Niedertracht in den Hochalpen

■ Menschen im Hotel: „Zur schönen Aussicht“, eine böse Ansicht von Ödön von Horváth, hatte im Schauspielhaus belachjubelte Premiere / Gruppenbilder mit Dame: erst devot, dann gemein

Sie sind genau wie wir. Nämlich nicht das, was sie zu sein scheinen. Die Helden von Ödön von Horvaths Kammerspiel wurden vom Schicksal in billige Chauffeurs-Livree und sklavige Kellnerkluft zwangsverfrachtet. Dabei schlagen in ihren Herzen die Neigungen zum Künstler, Plakatgestalter, Offizier und anderen schönen Dingen. Aber die schnöde Welt will das edle Pumpen nicht hören. Was bleibt da anderes über, als auf ihre Gemeinheit mit einer doppelten Portion Gegen-Gemeinheit zu reagieren? Nichts ist natürlicher. Und so verschachern Max, Karl und Strasser überteuerte Autos und ihre Körper gegen Geld. Gegen dasjenige der reichen Freifrau von Stetten. Die nämlich hält die geschlossene Gesellschaft eines heruntergekommenen, leergefegten Berghotels aus.

Bürgerliche Prostitution ist ein Lieblingsthema von Ödön von Horvath. Im „ewigen Spießer“, in „Kasimir und Karoline“und in den Wienerwaldgeschichten lauert hinter den großen, warmen Gefühlen die kalte Berechnung: Mal bei den Frauen, die sind dann aber meistens tragische Opfer widriger Umstände, mal bei den Männern. Die sind dann einfach nur schlecht. Horváth war eben ein früher Feminist – oder ein altmodischer Anhänger der Theorie vom weichen, hilflosen Geschlecht.

Außerdem reißt er gerne dem Spießer die Maske vom Gesicht. Eigentlich ein ziemlich spießiges Unterfangen. Denn hinter dem bösen Klamauk des Stücks reckt sich spitz der Zeigefinger: wie gemein sind doch die Menschen – und wie einfach gestrickt. Aber einfach gestrickt ist vor allem Horváths Menschenbild. „Zur schönen Aussicht“zeigt nicht zuletzt, daß eine kritische Weltsicht genauso doof sein kann wie eine harmonistische. Mythen zu zerhauen ist oft kaum klüger, als sie zu installieren.

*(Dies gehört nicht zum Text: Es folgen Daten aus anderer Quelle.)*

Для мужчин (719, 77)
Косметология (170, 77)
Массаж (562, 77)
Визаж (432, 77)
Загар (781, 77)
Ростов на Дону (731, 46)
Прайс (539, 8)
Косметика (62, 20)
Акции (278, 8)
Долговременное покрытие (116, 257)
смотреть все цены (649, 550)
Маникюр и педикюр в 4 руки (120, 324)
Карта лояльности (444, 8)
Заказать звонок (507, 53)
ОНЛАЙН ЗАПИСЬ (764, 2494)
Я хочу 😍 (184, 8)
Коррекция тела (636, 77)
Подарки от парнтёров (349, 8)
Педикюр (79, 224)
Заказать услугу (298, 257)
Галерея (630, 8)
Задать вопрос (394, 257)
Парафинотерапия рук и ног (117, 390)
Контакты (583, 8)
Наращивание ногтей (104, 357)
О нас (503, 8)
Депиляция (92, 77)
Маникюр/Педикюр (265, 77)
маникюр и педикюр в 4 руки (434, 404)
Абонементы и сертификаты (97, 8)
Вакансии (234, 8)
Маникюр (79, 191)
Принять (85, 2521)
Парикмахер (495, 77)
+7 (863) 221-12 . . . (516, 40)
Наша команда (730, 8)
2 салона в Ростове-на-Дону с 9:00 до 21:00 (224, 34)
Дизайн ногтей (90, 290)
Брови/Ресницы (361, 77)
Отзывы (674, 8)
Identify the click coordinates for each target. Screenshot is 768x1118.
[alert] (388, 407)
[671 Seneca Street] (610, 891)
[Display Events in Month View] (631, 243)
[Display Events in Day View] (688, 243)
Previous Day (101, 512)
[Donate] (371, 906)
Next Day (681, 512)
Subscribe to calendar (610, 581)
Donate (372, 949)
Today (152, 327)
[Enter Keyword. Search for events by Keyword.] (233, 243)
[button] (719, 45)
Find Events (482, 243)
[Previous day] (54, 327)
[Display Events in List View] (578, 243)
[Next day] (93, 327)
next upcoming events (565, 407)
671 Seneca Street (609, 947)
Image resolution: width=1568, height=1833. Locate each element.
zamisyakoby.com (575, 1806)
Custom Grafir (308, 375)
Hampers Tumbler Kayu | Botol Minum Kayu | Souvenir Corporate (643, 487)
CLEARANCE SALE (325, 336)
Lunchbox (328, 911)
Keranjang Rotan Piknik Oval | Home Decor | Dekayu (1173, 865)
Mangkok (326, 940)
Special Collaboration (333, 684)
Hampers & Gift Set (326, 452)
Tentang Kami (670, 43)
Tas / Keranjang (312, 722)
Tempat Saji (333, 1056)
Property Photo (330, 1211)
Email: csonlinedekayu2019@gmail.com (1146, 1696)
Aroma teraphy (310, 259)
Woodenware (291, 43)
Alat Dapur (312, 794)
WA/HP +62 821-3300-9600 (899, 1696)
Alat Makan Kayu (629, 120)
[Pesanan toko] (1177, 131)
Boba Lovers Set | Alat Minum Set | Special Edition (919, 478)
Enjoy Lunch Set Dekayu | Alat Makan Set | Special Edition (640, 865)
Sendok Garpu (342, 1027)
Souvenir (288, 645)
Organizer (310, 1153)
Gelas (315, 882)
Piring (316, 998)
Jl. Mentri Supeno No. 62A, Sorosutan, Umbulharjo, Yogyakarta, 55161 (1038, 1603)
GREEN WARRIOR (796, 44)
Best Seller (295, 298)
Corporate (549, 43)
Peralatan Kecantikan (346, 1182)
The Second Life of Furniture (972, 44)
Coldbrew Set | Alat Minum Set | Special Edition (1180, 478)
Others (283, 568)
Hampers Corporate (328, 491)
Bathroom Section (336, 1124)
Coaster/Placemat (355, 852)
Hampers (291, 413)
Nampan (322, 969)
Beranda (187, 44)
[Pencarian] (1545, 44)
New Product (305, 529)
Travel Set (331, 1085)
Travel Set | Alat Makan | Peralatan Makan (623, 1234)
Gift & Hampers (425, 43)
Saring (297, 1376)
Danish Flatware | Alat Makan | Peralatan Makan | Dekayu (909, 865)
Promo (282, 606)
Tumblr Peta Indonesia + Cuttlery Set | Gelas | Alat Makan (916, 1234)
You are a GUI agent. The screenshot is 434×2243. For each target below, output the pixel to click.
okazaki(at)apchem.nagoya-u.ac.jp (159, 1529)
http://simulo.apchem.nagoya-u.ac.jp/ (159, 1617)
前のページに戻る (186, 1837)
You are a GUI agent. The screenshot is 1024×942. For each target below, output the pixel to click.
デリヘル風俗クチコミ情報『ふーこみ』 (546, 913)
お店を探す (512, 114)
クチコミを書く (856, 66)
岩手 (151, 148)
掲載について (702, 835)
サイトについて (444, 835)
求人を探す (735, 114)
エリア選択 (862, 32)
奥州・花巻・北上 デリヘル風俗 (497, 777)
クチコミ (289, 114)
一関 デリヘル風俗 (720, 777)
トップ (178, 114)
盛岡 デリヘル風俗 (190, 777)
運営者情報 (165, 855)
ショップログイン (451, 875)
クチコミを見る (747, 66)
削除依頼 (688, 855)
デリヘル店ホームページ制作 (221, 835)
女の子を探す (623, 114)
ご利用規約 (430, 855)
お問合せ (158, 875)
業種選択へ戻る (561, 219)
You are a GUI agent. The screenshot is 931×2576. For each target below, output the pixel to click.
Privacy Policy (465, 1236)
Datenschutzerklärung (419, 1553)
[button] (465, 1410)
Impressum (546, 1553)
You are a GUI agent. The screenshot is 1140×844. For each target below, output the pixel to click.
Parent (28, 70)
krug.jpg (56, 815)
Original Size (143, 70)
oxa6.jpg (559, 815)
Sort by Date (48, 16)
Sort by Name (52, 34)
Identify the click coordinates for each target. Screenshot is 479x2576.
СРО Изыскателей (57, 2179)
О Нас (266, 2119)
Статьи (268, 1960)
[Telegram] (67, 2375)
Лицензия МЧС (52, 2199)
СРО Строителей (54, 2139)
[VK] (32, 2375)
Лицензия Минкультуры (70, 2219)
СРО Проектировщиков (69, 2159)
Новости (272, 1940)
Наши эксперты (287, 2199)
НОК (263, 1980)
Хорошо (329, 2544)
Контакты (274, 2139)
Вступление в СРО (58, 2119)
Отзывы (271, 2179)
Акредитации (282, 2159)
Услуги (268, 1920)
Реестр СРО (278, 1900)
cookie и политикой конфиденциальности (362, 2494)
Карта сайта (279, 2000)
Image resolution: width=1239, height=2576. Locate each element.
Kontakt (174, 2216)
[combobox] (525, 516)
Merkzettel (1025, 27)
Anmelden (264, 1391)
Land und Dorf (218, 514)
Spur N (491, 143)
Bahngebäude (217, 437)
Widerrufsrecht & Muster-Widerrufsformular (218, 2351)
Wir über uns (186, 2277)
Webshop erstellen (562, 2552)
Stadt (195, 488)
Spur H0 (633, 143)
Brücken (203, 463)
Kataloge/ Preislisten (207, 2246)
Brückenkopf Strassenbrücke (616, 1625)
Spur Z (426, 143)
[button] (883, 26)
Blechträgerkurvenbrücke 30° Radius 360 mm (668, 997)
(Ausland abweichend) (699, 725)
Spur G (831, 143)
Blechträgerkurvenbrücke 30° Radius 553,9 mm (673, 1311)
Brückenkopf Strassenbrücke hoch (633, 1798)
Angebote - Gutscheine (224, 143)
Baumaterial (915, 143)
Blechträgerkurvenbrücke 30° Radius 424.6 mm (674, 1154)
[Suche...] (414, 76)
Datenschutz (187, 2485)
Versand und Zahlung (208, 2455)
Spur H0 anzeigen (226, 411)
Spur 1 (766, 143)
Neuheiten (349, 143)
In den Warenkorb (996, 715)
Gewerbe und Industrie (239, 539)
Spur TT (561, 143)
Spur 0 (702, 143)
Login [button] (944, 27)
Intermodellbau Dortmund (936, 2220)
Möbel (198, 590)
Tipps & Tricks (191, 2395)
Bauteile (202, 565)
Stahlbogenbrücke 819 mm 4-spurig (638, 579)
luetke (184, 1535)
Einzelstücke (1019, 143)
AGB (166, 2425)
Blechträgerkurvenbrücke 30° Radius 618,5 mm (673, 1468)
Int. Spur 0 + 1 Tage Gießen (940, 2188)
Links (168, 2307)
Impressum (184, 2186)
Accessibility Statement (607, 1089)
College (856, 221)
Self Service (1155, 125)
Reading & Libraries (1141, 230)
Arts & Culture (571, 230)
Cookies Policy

Die launige Inszenierung von Barbara Bilabel aber bringt dem Zeigefinger Geschmeidigkeit bei. Dafür kann man ihr nur dankbar sein. Der Aufmarsch der Fieslinge auf der Schauspielhausbühne ist ganz entzückend. Der Zuschauer schließt die geballte geld- und liebesgierige Niedertracht sehr bald ins Herz. Das liegt nicht zuletzt an der freilebigen Freifrau, die schönste und sinnigste Fehlbesetzung der Saison. Wo der Text eher eine tumbe, fette Kuh vors geistige Auge wuchtet, läßt Gabriele Möller-Lukasz den Sex appeal halb abgeklärter, halb abgebrühter reifer Damen versprühen, so heftig wie die Regie den Sekt. Nach Fidelio haben wir in Bremen jetzt schon die zweite Inszenierung mit exorbitantem Alkoholverschleiß! Ob da irgend jemand in der Bühnenausstattung einen Beratervertrag mit einem Getränkelieferanten nutznießt? Der Alkohol bewirkt aber immerhin zweierlei. Wie allen so oder anders Volltrunkenen kann man Horváths Unholden kaum böse sein. Kotzend über den Eimer gebeugt, wird bei den zynischen Händler- und Krämerseelen so etwas wie existenzielle Verzweiflung freigesetzt. Als Magenkrampf getarnt. Das sind dann die schönsten Momente, wenn Lachen, Heulen und Zähneknirschen fließend ineinander übergleiten.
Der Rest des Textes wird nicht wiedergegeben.